What Does Christian Hedonism Offer the Depressed?


What Does Christian Hedonism Offer the Depressed?

Audio Transcript

In Episode 19 we talked about times when God withdraws his presence from the Christian. Pastor John, you talked there about Micah 7:8–9 in that context. It’s worth revisiting this theme to ask, what does Christian Hedonism have to offer a depressed Christian?

Besides that text from Micah, there is another beautiful text for people in darkness in Psalm 139. This is the Psalm that says, “Where shall I flee from your presence” and “If I take the wings of the morning and dwell in the uttermost parts of the sea, even there your hand shall lead me, and your right hand shall hold me” (Psalm 139:7, 9–10).

And then he says this: “If I say, ‘Surely darkness shall cover me,’” — now notice: he doesn't say, “If darkness covers me.” He says, “If I say . . . ” So this is a person who is despairing and speaking to themselves in darkness. — “If I say ‘Surely the darkness shall cover me, and the light about me be night,’ even the darkness is not dark to you; the night is bright as the day, for darkness is as light with you” (Psalm 119:11-12).

I think that is picturing the person who is on the brink of despair and is saying, “Darkness is all over me.

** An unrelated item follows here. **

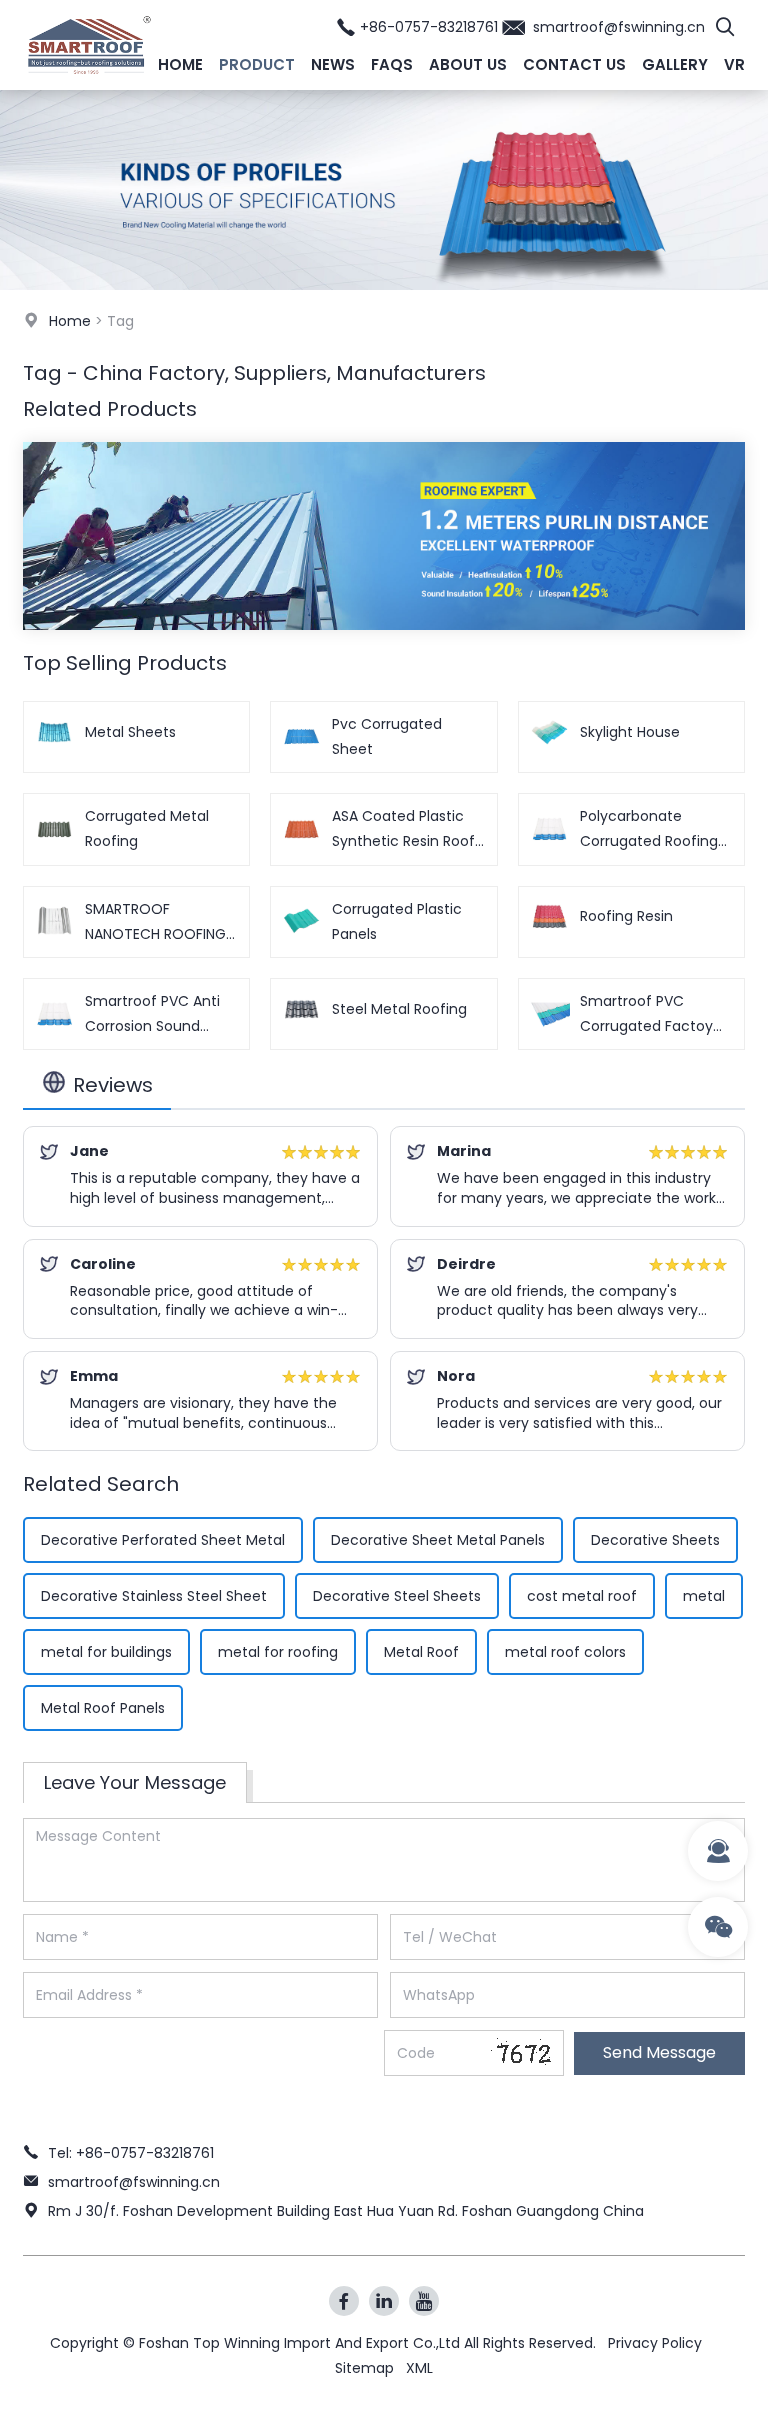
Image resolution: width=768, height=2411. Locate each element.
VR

It is just covering me. I don’t see any light.” And what the Psalmist is calling us to do is in that experience, in that very moment, feeling all of that desertion, all of that darkness, to say, “This darkness is not dark to my God. He sees me. He knows me. He is with me. And though I can’t see him, he can see me. And there is nothing dark about my life to him.”

So I would say we learn these things from the precious Word of God, and we preach them to ourselves even if, in the very moment of preaching, there is almost no feeling of them. We assert them as true. We throw them in the devil’s face. We stick him with the sword of the Spirit. And then, with regard to Psalm 40, we wait. We wait for the Lord.

The Christian Hedonist and Death

One more thing. This is a really crucial pastoral issue when it comes to dying. There was a young woman in our church who died. She was in her 40s with four kids and got cancer, and her death was just horrible. There was nothing beautiful about it — it was just horrible. At the end, she basically died choking on her own vomit, and everybody around her just were just saying, “God, please — God, have mercy and take her.”

After she died, we did the funeral, and everybody wanted some explanation or some word from the pastor about her horrific suffering before death. Because usually we think of suffering as having a sanctifying effect. Well, she is going to die in 10 minutes. There is no life to be sanctified here. She is going to die.

And what I said was, “The incredible triumph of her death is that she didn’t curse God.” In other words, she had no physical, emotional, or mental wherewithal to sing a psalm. She is throwing up her own blood and guts, and all she could do was hold on and not curse God — and she didn’t. She just held on to him.

So I think there are some moments of darkness where the most beautiful triumph is when Satan is screaming in your ear: “This is your God. So much for your merciful God.” And you just look back at him and say, “I am not going to curse my God.” I think that was basically Job’s response to his wife when she said, “Curse God and die.” He just said, “Look, we are going to receive evil and good at the hand of the Lord. I am not going not curse him.”